Securing efficient, climate-friendly cooling for all will require significant finance. While the total price tag is not yet known, the cost of inaction, as well as potential cost savings, are quite persuasive.
According to the Economist Intelligence Unit (EIU), expanding electricity capacity to meet the growing demand for cooling will cost around US$4.6 trillion over the next decade. And according to the International Labour Organization (ILO), 1.5°C of global warming by 2100 would result in the loss of 2.2% of working hours (or 80 million jobs) by 2030, at an equivalent cost of US$2.4 trillion. These figures are by no means exhaustive and they don’t even begin to factor in other costs like impacts to human health, loss of life, and impacts on food supply, but they should go some way in convincing stakeholders to act.
In terms of what we have to gain by investing in the transition to more efficient cooling, we could reduce the cost of the renewable energy build out by up to US$3.5 trillion by 2030. It could also speed up the transition to net-zero emissions by eight years.
Funding cooling efficiency is a big opportunity, with the super-efficient cooling equipment market estimated to be worth US$135 billion. The EIU estimates that the rising demand for cooling could drive market value to almost US$170bn in 2030.
Unlocking finance for clean cooling
What stands in the way of financing the transition to clean cooling? One major barrier is that there are relatively few examples of financing mechanisms that demonstrate how to support efficient, climate-friendly cooling. If we’re to mobilize the necessary finance at speed and scale, we need demonstration projects across a range of geographies that use different applications and financing mechanisms. Dissemination of lessons learned and best practices is also needed to raise awareness of funding opportunities and to mobilize capital from new investors.

Stored data:
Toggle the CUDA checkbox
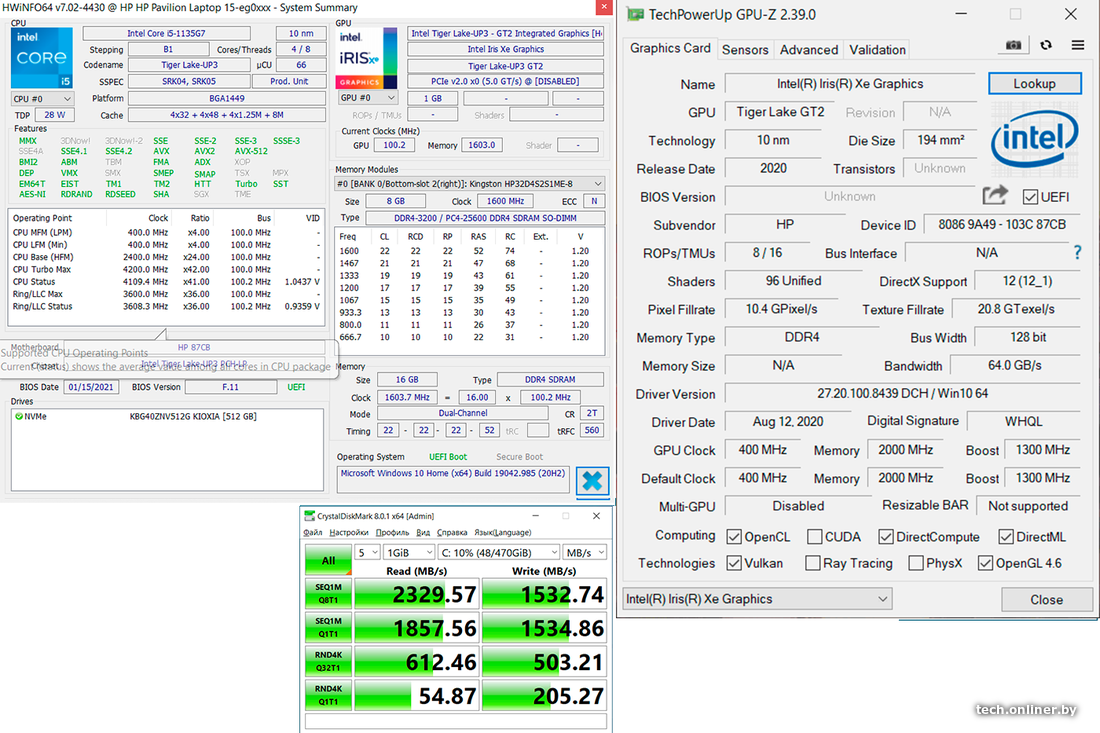[x=815, y=537]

Problems and tasks:
A. Turn the paragraph of the cooling finance passage that begins "According to the Economist Intelligence Unit" into a short bulleted list that keeps its main facts.
B. For each statement, decide whether it agrees with the cooling finance passage. Answer yes or no, and quote the deciding words.
(i) The ILO links 1.5°C of warming by 2100 to the loss of 80 million jobs by 2030.
(ii) The total cost of securing efficient, climate-friendly cooling for all is already known.
(iii) The super-efficient cooling equipment market is currently estimated to be worth US$170 billion.
C. According to the cooling finance passage, by how many years could the transition to more efficient cooling speed up the move to net-zero emissions?
The material above is separate from the cooling finance passage and unrelated to it.

Solved problems:
A.
- EIU: expanding electricity capacity to meet growing cooling demand will cost about US$4.6 trillion over the next decade.
- ILO: 1.5°C of global warming by 2100 would mean losing 2.2% of working hours (80 million jobs) by 2030, equivalent to US$2.4 trillion.
- These figures are not exhaustive. They exclude costs such as impacts on human health, loss of life and impacts on food supply.
- They should still help convince stakeholders to act.

B.
(i) Yes: "1.5°C of global warming by 2100 would result in the loss of 2.2% of working hours (or 80 million jobs) by 2030"
(ii) No: "While the total price tag is not yet known"
(iii) No: "the super-efficient cooling equipment market estimated to be worth US$135 billion"

C. By eight years.